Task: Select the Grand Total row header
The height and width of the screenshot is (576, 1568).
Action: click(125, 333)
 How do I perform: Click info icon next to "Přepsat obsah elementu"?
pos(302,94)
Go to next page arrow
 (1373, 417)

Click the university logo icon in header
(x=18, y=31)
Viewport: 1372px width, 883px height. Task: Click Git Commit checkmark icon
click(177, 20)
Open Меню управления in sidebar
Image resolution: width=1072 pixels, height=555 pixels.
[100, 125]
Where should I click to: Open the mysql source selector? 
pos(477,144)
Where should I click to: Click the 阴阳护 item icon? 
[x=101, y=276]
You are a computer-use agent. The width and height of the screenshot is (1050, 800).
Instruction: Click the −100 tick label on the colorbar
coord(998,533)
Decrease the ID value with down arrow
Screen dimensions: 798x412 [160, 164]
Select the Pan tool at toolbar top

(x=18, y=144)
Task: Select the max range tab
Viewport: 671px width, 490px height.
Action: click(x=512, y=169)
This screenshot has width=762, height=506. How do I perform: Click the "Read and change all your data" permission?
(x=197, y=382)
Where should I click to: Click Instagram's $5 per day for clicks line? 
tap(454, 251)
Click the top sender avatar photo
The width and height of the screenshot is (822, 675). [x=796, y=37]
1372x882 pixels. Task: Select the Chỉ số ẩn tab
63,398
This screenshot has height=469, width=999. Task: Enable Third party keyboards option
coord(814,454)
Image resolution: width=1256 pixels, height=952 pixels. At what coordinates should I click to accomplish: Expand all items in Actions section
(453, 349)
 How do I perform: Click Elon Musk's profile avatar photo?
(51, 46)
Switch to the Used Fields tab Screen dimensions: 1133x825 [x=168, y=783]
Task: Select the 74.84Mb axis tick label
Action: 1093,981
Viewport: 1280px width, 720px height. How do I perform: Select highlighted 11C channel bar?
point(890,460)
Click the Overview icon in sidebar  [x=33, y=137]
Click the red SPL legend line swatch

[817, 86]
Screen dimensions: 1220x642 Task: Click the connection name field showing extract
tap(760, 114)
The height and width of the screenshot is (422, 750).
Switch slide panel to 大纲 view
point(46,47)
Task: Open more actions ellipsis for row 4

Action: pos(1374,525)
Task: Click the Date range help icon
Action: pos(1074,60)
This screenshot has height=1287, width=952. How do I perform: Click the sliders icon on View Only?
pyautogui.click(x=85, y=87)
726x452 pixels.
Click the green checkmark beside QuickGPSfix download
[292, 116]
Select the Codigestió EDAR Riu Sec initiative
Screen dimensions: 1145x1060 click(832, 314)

· · · ·

» Your task: Please return the data above exactly as given.

» Output of the task:
Task: Select the Grand Total row header
The height and width of the screenshot is (576, 1568).
Action: click(125, 333)
 How do I perform: Click info icon next to "Přepsat obsah elementu"?
pos(302,94)
Go to next page arrow
 (1373, 417)

Click the university logo icon in header
(x=18, y=31)
Viewport: 1372px width, 883px height. Task: Click Git Commit checkmark icon
click(177, 20)
Open Меню управления in sidebar
Image resolution: width=1072 pixels, height=555 pixels.
[100, 125]
Where should I click to: Open the mysql source selector? 
pos(477,144)
Where should I click to: Click the 阴阳护 item icon? 
[x=101, y=276]
You are a computer-use agent. The width and height of the screenshot is (1050, 800).
Instruction: Click the −100 tick label on the colorbar
coord(998,533)
Decrease the ID value with down arrow
Screen dimensions: 798x412 [160, 164]
Select the Pan tool at toolbar top

(x=18, y=144)
Task: Select the max range tab
Viewport: 671px width, 490px height.
Action: click(x=512, y=169)
This screenshot has width=762, height=506. How do I perform: Click the "Read and change all your data" permission?
(x=197, y=382)
Where should I click to: Click Instagram's $5 per day for clicks line? 
tap(454, 251)
Click the top sender avatar photo
The width and height of the screenshot is (822, 675). [x=796, y=37]
1372x882 pixels. Task: Select the Chỉ số ẩn tab
63,398
This screenshot has height=469, width=999. Task: Enable Third party keyboards option
coord(814,454)
Image resolution: width=1256 pixels, height=952 pixels. At what coordinates should I click to accomplish: Expand all items in Actions section
(453, 349)
 How do I perform: Click Elon Musk's profile avatar photo?
(51, 46)
Switch to the Used Fields tab Screen dimensions: 1133x825 [x=168, y=783]
Task: Select the 74.84Mb axis tick label
Action: 1093,981
Viewport: 1280px width, 720px height. How do I perform: Select highlighted 11C channel bar?
point(890,460)
Click the Overview icon in sidebar  [x=33, y=137]
Click the red SPL legend line swatch

[817, 86]
Screen dimensions: 1220x642 Task: Click the connection name field showing extract
tap(760, 114)
The height and width of the screenshot is (422, 750).
Switch slide panel to 大纲 view
point(46,47)
Task: Open more actions ellipsis for row 4

Action: pos(1374,525)
Task: Click the Date range help icon
Action: pos(1074,60)
This screenshot has height=1287, width=952. How do I perform: Click the sliders icon on View Only?
pyautogui.click(x=85, y=87)
726x452 pixels.
Click the green checkmark beside QuickGPSfix download
[292, 116]
Select the Codigestió EDAR Riu Sec initiative
Screen dimensions: 1145x1060 click(832, 314)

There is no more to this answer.